Why did I choose an older book for this category? First, my husband has been encouraging me to read Connie Willis for years. Second, it won the Hugo and fit the category. Third, I already read Network Effect by Martha Wells. Last, it’s about a pandemic. Oh boy how, it’s about a pandemic.

It’s 2054, and the world has moved forward in two key ways. One, they can time travel, but only for use for studying history. The author doesn’t discuss time travel except for the use at universities for getting historical details correct. Some centuries have been labeled ten on the risk scale as in too dangerous to visit. The Middle Ages have recently been downgraded, and an expedition to 1320 is planned.

Second, the world has suffered some major health crises over the past sixty years. Health care in England is stringent and prepared for outbreaks of deadly viruses and diseases. Why are they so prepped? Because there was a pandemic in 2018. (Remember, she wrote the novel in 1992.)

Kivrin Engle (shout out to Madeline Engle, perhaps) is the student chosen to travel to the Middle Ages. She’s been vaccinated and had her T-cells enhanced just in case she runs into the plague. She shouldn’t though because they send her decades before the disease hit Oxford. Should is a funny word.

In 2054, a mysterious virus runs rampant on the Oxford campus. It hits the technician who sent Kivrin back to 1320 first. He is unable to tell if the transfer was a success. Chaos erupts, and her favorite professor, James Dunworthy, cannot discover if Kivrin is safe or not.

For the next 400 pages, we go back and forth between the future and the past. Many people in 2054 are short-sighted and concerned for only their priorities, Professor Dunworthy included. Interestingly, no one will comply with health code restrictions or wear masks. People constantly harass Professor Dunworthy about toilet paper, canceled concerts, and their child’s health (versus the hundreds in the quarantine). Also, since our technician’s name is Badri Chaudhuri, the contemporaries call the disease the “Indian Flu.”

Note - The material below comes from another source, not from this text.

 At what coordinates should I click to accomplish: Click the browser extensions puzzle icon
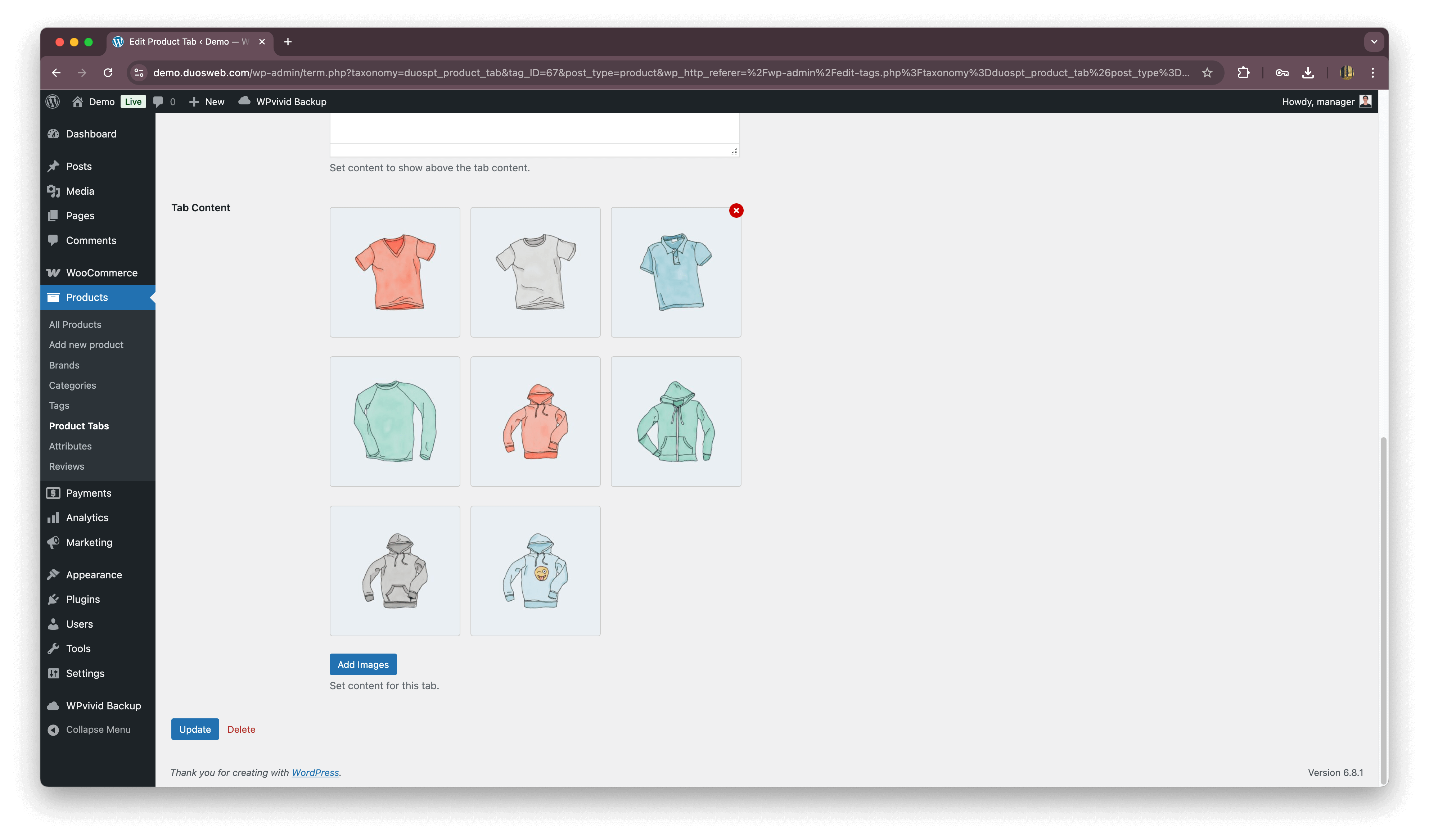(1243, 73)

It’s as if Ms. Willis had her own time machine to see 2020. She portrayed the quarantine and human nature perfectly. It was spooky.

I enjoyed the book, but I honestly don’t think a publisher would allow it to pass through editing with the same number of pages. The constant nagging of Professor Dunworthy and the repetitiveness of Kivrin’s sections got old fast. With a good editor, the book could have been down to 350 pages, faster paced, and more exciting. The writing was excellent but overly long.

I give Doomsday Book by Connie Willis Four Fur-Lined Blue Cloaks (but not real fur—that’s cruel).